Before beginning a meeting or a conversation, I always carve out the time for a little recentering. With the other people involved in the conversation, if possible, or on my own if not.
It can be something as simple as a conscious breath.
I usually close my eyes, take a few slow deep breaths and observe my body. I notice all sensations, and when I find tension, I breathe into it to release it and relax my whole body. Sometimes, when I am trepidatious about the upcoming meeting, I source the emotion or the attitude I want to bring into the conversation.
Anyway, there are plenty of ways to recenter before a conversation and what really matters is to find the one that works for you.
Because I've learned that recentering can massively improve the quality of any conversation.
In my experience, there are at least two reasons why recentering makes such a difference.
It creates space.
We are constantly running through the day. We rush from a task into an appointment, then into something else and so on. Adding a pause between activities allows me to let go of what I was doing before and create some inner space.

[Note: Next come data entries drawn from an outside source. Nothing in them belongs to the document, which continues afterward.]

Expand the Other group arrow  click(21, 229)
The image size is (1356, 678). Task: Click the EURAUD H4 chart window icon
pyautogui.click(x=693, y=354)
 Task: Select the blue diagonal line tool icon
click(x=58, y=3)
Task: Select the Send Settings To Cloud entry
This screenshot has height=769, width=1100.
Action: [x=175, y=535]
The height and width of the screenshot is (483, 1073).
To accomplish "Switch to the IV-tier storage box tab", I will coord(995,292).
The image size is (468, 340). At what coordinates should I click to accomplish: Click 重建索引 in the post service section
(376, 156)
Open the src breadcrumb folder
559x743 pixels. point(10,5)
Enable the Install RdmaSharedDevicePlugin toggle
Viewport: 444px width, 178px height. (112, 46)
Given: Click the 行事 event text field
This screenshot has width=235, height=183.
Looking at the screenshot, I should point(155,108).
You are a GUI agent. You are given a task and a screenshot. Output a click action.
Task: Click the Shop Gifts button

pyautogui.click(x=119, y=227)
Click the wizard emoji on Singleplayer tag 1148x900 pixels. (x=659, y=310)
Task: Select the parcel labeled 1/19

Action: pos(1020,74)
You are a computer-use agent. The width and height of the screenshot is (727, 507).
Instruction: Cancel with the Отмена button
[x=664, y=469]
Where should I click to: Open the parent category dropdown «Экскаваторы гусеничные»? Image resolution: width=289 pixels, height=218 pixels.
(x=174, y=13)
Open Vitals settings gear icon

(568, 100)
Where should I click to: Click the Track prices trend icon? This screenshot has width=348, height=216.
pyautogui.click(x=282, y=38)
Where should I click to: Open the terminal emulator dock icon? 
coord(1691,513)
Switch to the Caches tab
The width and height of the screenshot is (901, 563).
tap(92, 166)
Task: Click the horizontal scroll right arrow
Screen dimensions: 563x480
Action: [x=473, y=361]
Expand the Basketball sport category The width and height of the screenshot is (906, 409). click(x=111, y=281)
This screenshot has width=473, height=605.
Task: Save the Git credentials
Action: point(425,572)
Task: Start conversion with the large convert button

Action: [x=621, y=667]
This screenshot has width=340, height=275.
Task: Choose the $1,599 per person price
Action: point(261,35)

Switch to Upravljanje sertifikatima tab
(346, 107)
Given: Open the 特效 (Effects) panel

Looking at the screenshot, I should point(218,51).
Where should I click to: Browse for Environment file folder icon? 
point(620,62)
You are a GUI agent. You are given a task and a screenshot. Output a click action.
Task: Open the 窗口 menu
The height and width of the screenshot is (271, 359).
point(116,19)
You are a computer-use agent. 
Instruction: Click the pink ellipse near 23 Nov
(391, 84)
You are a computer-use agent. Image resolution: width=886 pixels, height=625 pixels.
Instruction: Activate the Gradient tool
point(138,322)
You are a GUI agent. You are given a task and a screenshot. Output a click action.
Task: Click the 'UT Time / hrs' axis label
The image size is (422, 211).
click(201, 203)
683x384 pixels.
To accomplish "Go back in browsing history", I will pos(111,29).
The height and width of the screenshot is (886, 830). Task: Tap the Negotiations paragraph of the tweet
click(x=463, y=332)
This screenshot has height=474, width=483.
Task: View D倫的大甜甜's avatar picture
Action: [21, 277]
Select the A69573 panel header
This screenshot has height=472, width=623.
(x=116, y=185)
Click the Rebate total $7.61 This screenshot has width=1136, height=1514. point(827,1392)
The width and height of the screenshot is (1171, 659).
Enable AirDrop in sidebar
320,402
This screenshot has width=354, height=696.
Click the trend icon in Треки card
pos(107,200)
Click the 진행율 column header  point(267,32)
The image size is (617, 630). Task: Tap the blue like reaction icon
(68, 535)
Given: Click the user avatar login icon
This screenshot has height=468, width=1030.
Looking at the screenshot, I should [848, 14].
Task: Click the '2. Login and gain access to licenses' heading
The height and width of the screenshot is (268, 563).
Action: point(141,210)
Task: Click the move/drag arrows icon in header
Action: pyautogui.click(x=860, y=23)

It primes you for success.
According to the work of Dr Lisa Feldman Barrett, the emotions that seem to happen to us are actually made by us in the moment. They are our brain's best guess of how we should feel in the moment. Our brain combines three "ingredients": our body, surroundings, and past experience to make its predictions. If our body is tense, it will signal the brain to stay alert and reactive. We may end up walking on eggs for the whole conversation. When we relax our body, the brain triggers different emotions that will help us be more open, curious, and compassionate.